Stored data entries:

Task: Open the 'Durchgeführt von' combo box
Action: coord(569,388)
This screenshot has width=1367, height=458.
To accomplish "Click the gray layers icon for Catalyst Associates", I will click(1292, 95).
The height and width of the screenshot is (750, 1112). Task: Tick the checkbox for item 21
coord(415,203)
...
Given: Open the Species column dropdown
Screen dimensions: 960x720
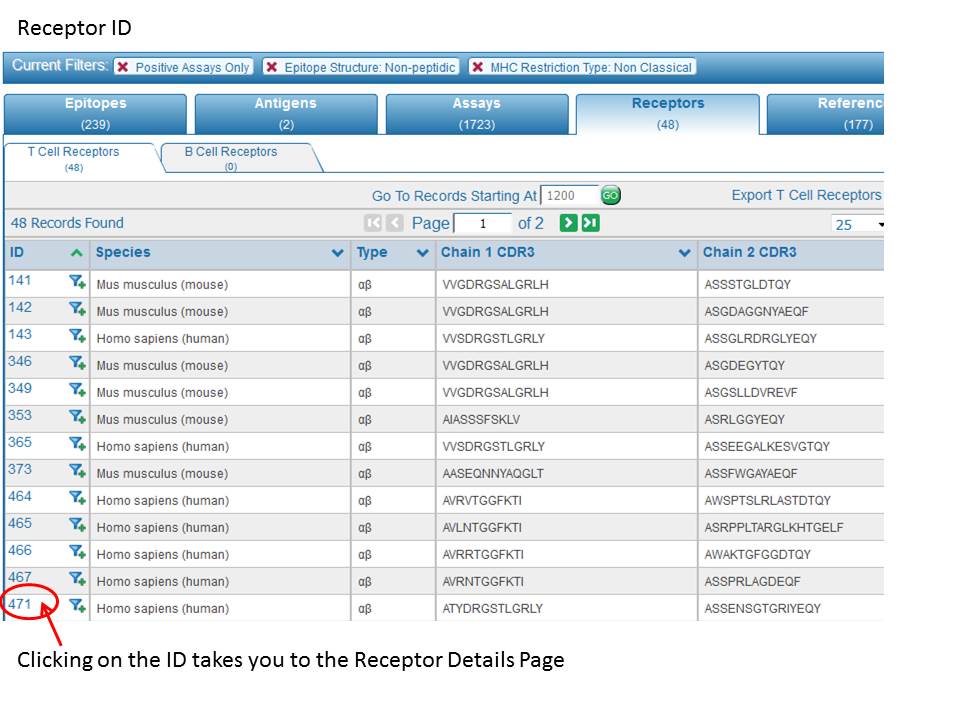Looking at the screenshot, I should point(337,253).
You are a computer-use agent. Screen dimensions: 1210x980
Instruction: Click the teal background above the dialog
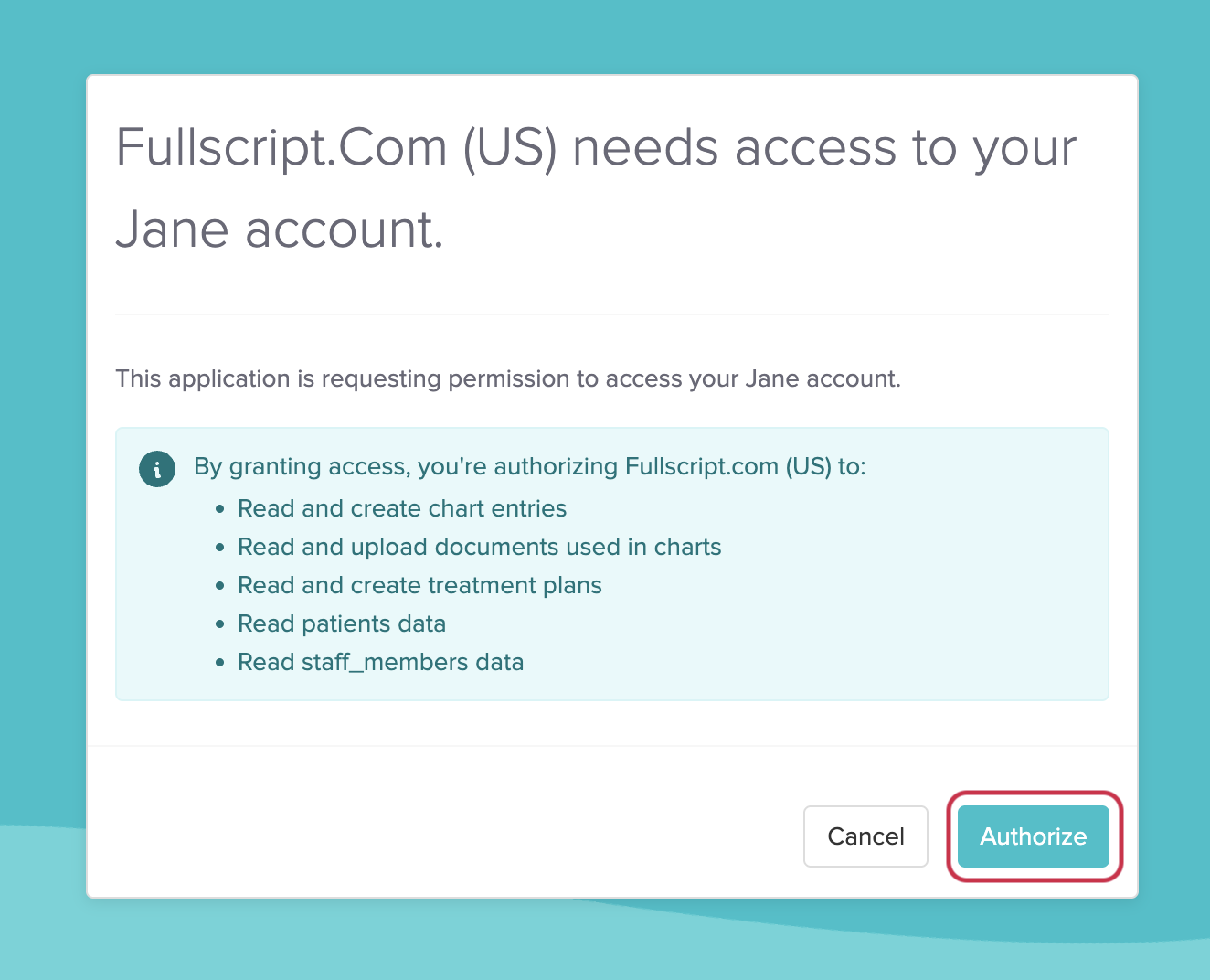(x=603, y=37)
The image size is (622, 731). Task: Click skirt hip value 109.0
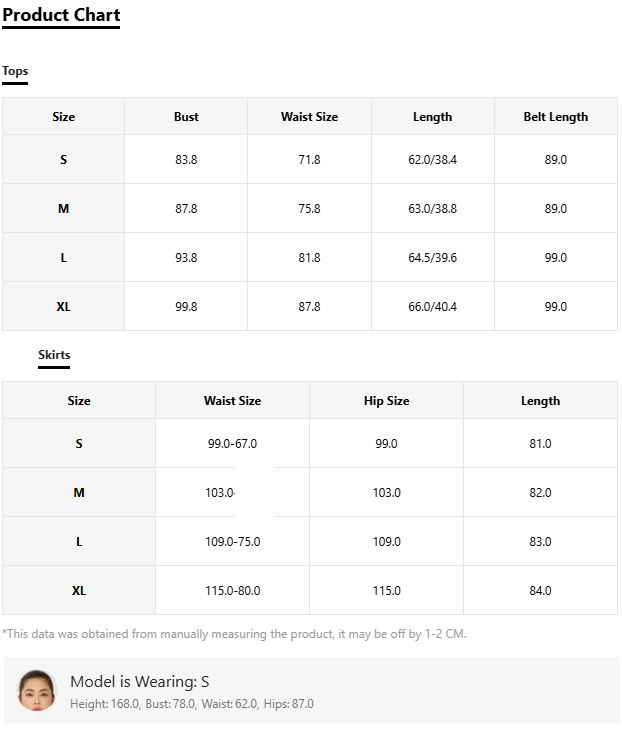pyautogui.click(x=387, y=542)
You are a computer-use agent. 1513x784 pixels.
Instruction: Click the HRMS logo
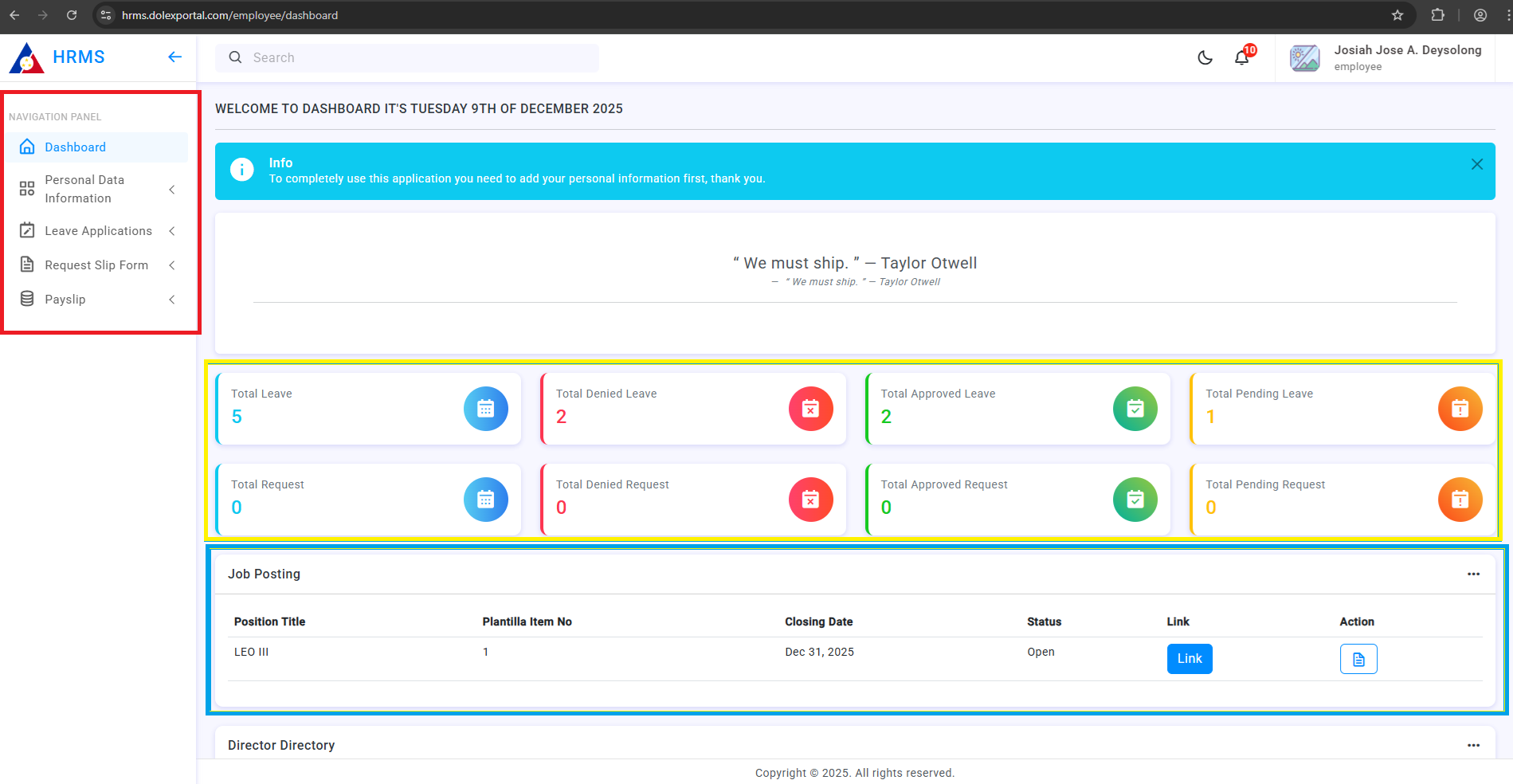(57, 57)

WHAT IS REQUIRED
Copy down each line in the entries that has the word "agent".

RESPONSE TO THIS TASK
You are a computer-use agent. Screen dimensions: 1210x980
You are a computer-use agent. 1513x784 pixels.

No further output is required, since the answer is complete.